Enhanced Security Index Modulation for STAR-RIS Aided Intelligent Autonomous Transport Networks

As a promising technology, simultaneously transmitting and reflecting reconfigurable intelligent surface (STAR-RIS) is proposed to improve the transmission quality and coverage, which is considered to be widely applied to intelligent automated transportation (IAT) systems. However, due to the open environment and 360∘ omnidirectional transmission, security issues have always been a major difficulty hindering the implementation of STAR-RIS aided IAT systems. To tackle this challenge, we propose an enhanced security index modulation (ESIM) scheme in this paper, which combines well-known IM and higher-order linear decoding quasi-orthogonal space-time block coding (LD-QO-STBC) techniques to improve the system security performance.

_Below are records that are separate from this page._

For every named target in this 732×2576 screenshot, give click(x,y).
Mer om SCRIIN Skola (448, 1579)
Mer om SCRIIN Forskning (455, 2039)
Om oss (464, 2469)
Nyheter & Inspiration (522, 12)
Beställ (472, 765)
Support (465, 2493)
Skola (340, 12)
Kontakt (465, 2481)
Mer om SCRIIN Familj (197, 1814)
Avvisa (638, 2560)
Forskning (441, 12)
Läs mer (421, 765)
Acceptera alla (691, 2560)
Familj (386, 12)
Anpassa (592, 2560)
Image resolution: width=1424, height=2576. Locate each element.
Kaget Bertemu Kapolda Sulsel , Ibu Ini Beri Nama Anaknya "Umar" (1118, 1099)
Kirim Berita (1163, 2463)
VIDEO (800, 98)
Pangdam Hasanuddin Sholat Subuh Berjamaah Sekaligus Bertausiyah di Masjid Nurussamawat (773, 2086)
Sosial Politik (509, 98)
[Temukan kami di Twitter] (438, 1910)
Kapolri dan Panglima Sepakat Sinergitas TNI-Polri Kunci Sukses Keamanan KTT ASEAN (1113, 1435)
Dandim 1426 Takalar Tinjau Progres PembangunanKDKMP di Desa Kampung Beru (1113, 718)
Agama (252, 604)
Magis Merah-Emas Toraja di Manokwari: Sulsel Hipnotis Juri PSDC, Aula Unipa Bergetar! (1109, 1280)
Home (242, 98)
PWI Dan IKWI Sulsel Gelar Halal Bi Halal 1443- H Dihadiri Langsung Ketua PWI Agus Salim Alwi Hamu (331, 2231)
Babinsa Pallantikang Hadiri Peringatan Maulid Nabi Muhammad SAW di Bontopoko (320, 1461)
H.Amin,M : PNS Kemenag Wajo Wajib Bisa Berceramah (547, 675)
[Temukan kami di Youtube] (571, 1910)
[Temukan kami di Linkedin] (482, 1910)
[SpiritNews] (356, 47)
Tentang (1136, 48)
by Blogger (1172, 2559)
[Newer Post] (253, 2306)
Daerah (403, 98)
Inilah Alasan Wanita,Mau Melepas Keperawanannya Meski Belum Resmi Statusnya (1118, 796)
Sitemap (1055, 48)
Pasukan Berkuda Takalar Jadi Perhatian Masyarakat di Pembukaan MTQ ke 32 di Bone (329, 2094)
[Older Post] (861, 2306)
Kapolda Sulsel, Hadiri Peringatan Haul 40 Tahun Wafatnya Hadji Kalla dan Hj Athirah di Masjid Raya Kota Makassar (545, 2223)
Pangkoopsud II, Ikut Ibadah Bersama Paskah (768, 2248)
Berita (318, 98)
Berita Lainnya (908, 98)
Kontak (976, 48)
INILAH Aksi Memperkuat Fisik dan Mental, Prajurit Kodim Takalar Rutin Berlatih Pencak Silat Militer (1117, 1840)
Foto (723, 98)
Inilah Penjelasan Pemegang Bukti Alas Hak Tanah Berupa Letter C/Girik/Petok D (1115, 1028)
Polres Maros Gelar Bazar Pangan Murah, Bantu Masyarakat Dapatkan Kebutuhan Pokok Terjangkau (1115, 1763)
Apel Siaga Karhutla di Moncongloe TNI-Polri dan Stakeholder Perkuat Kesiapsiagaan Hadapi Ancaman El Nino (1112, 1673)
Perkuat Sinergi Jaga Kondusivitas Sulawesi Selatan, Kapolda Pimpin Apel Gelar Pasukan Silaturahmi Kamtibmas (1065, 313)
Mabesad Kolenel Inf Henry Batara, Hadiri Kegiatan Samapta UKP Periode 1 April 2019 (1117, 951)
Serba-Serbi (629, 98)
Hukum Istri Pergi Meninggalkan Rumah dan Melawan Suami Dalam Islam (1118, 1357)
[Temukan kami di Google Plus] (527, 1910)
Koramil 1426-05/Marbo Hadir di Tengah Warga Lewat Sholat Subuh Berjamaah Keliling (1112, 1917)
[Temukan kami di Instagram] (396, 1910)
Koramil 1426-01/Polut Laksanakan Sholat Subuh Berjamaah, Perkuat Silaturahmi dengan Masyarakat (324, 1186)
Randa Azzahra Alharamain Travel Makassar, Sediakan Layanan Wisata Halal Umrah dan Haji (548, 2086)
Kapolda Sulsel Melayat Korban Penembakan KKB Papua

Specifically, the information bits and transmit antennas are organized into four distinct sets, with each subset of antennas activated by individual IM. Subsequently, the STAR-RIS is employed to meticulously craft the LD-QO-STBC scheme, which involves determining the phase of the unmodulated carrier. In a strategic move to thwart eavesdropping attempts, the eavesdroppers are subjected to continuously varying and disruptive continuous artificial noise (CAN) and is thus unable to reliably decode the transmitted information, which collectively achieves secure communications amidst potential eavesdropping threats. In addition, the theoretical analysis of both the bit error rate (BER) and secrecy capacity are derived to explore the potential of ESIM-LD-QO-STBC. Numerical results reveal that our proposed method excels in achieving a substantial diversity gain while maintaining low computational complexity. Furthermore, our proposed scheme enhances secrecy capacity by at least 50% , offering a marked improvement over conventional physical layer security (PLS) schemes.